■ **Teks Kutipan**
===

DECEMBER 9, 2022
Kolom

Estetika Sinisme di Layar TV Kita

image
Ilustrasi - Rocky Gerung (Foto: Istimewa)

Oleh Supriyanto Martosuwito*

ORBITINDONESIA.COM - Ada semacam kecenderungan baru dalam lanskap intelektual dan media audio visual di Indonesia beberapa tahun terakhir ini. Di tengah kelelahan kolektif terhadap janji-janji perubahan, muncul tokoh-tokoh yang menawan dalam pikiran, cemerlang dalam retorika, dan memukau di layar teve dan terkirim ke ponsel yang ada di genggaman.

Mereka adalah orang-orang cerdas, berani, dan seringkali dianggap mewakili suara “kita”—rakyat yang resah, mahasiswa yang frustrasi, publik yang skeptis.

Baca Juga: Supriyanto Martosuwito: Orde Baru Membantai Muslim

Tapi entah sejak kapan, suara mereka mulai terdengar seperti gema dari ruang yang tak lagi percaya pada apa pun. Suara-suara yang keras, tapi dingin. Tajam, tapi kering.

Rocky Gerung, misalnya, selalu hadir dengan diksi yang mencolok, seperti kata "moralitas" - “akal sehat” yang ia pasang sebagai pagar konsep atas semua argumen. Ia menawarkan kritik tanpa kompromi terhadap kekuasaan, seringkali dalam bentuk pernyataan yang lebih cocok sebagai provokasi ketimbang diskusi. Enteng mengucap kata "dungu" terhadap yang dia tak sukai.

===

■ **Daftar Tugas**
**A.** Jawablah pertanyaan berikut berdasarkan kolom tentang estetika sinisme di layar TV.
(i) Pada tanggal berapa kolom itu dimuat?
(ii) Siapa saja yang disebut diwakili oleh suara "kita" yang dianggap disuarakan para tokoh itu?
(iii) Kata apa yang menurut kolom itu enteng diucapkan Rocky Gerung terhadap yang tidak ia sukai?
**B.** Teruskan kolom tentang estetika sinisme di layar TV dengan menulis bagian berikutnya setelah kalimat terakhirnya.

Catatan dari sebuah kumpulan data:
===

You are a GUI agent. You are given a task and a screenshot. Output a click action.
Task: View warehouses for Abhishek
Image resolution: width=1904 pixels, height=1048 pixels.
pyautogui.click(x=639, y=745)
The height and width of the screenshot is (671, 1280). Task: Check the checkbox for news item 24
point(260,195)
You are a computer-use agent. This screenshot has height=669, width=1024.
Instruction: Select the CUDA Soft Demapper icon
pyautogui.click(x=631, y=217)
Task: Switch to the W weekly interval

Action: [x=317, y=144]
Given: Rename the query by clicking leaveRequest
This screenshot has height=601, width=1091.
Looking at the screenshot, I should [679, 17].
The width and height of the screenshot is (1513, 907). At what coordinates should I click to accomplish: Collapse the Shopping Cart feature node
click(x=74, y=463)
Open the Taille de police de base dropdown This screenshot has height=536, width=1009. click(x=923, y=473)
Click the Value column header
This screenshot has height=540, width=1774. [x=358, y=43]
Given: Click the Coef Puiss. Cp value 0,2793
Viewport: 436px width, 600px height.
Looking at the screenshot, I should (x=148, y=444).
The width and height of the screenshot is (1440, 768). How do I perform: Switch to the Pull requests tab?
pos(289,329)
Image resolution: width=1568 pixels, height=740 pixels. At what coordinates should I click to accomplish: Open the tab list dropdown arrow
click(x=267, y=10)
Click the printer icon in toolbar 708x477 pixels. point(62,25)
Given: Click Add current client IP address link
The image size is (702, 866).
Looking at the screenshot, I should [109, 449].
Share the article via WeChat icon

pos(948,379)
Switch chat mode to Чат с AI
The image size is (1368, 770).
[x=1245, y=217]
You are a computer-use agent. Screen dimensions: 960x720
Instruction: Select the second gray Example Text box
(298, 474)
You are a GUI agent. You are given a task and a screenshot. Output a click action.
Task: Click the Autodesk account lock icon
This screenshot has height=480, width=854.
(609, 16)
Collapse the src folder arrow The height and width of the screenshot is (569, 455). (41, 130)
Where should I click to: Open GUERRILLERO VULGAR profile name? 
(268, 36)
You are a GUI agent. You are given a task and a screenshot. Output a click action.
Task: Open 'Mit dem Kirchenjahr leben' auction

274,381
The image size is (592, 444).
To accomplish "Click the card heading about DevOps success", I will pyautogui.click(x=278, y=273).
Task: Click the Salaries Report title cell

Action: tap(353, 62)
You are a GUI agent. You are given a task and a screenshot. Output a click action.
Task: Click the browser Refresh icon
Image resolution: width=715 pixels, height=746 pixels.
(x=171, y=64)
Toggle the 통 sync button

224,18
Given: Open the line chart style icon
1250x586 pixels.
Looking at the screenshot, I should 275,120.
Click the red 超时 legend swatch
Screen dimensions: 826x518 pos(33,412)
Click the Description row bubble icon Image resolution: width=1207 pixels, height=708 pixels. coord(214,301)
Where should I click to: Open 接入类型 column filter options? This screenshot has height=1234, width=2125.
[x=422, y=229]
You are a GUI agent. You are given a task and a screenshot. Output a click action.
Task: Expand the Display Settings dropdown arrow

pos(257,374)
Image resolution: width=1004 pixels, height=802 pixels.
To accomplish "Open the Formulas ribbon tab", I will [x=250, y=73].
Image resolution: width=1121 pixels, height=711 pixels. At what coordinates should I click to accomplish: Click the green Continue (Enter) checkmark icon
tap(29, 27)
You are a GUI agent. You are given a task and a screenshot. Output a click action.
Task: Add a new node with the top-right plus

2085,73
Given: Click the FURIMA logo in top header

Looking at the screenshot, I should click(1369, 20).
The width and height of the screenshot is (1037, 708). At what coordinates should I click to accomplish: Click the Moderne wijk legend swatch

===

■ **Jawaban Tugas**
**A.**
(i) 9 Desember 2022.
(ii) Rakyat yang resah, mahasiswa yang frustrasi, dan publik yang skeptis.
(iii) "Dungu".

**B.**
Di forum temu wicara dan ruang diskusi kampus, dia dielu-elukan seperti filsuf yang membongkar kepalsuan republik. Tapi lama-lama, yang tersisa bukan kesadaran kritis, melainkan residu kecurigaan tanpa dasar. Ia bicara tentang negara seolah semuanya palsu, politik sebagai panggung penipuan, dan demokrasi sebagai sandiwara panjang yang menipu semua orang kecuali dirinya.

Baca Juga: Supriyanto Martosuwito: Pendakwah Arab dan Yaman, Pulanglah

Lalu ada Najwa Shihab, jurnalis cemerlang, simbol perempuan kuat di dunia media. Wawancaranya tajam, panggungnya megah, misinya seolah mulia: membela publik dari kelalaian negara. Tapi perlahan, acara dan sosoknya bergeser dari ruang tanya menjadi ruang dakwa. Ia tidak sekadar mengulik, tapi menguliti. Ia bukan hanya menggugat, tapi seolah sudah punya vonis sebelum tamu bicara. Merangkap kerja sebagai pewawancara, jaksa dan hakim sekaligus.

Ketika acara tanya jawab menjadi ruang interogasi, publik bertepuk tangan—bukan karena tercerahkan, tapi karena terhibur. Ironisnya, penonton tak sadar bahwa mereka sedang dicekoki semacam skeptisisme masif: bahwa semua pejabat pasti culas, semua lembaga pasti mandul, dan semua optimisme politik adalah omong kosong.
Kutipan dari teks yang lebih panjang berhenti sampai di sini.